◆ Data for this exercise
◆ ◆ ◆

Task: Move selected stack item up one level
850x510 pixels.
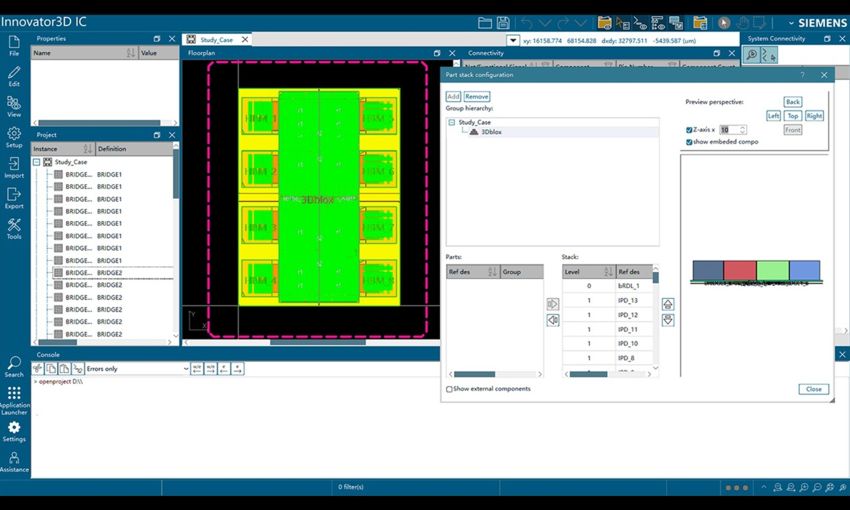Action: point(668,304)
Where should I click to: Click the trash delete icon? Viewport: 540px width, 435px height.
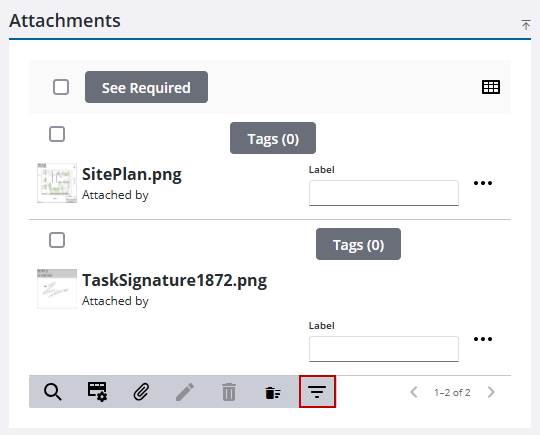tap(229, 392)
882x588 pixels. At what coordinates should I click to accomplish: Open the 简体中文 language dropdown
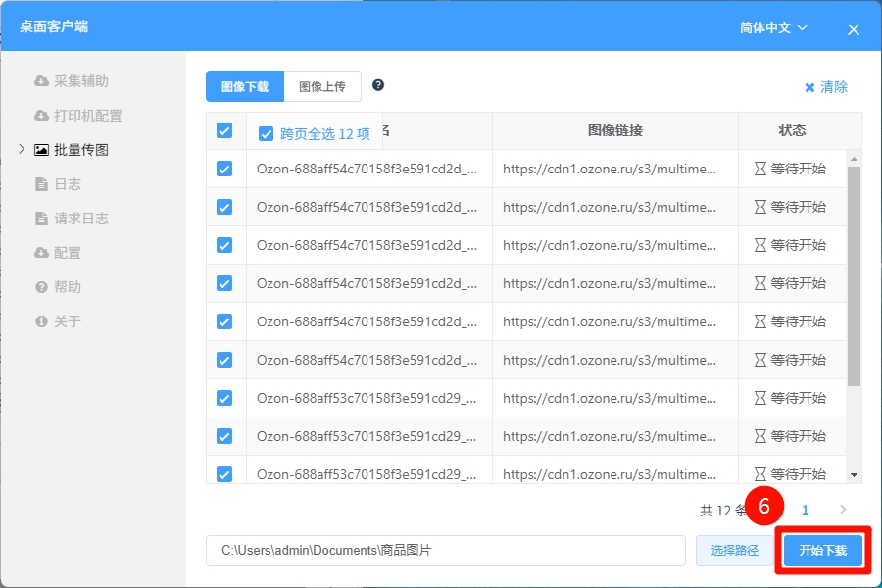(x=773, y=28)
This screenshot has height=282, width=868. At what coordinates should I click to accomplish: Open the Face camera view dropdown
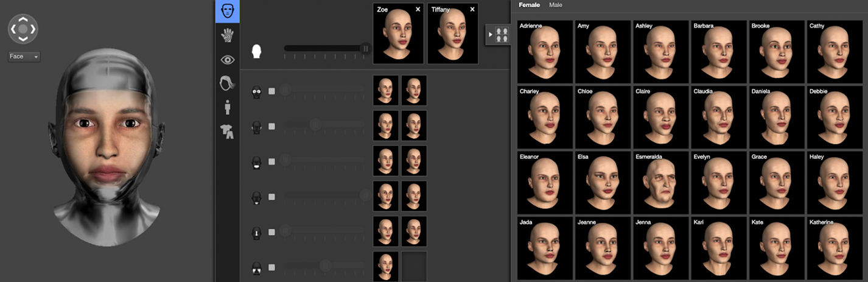(24, 57)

◆ ◆ ◆

◆ What you should do
Print the text lines of the listing above verbatim, omitting the pictures.

◆ Task solution
Task: Move selected stack item up one level
850x510 pixels.
Action: point(668,304)
Where should I click to: Click the trash delete icon? Viewport: 540px width, 435px height.
tap(229, 392)
882x588 pixels. At what coordinates should I click to accomplish: Open the 简体中文 language dropdown
(x=773, y=28)
This screenshot has height=282, width=868. At what coordinates should I click to accomplish: Open the Face camera view dropdown
(24, 57)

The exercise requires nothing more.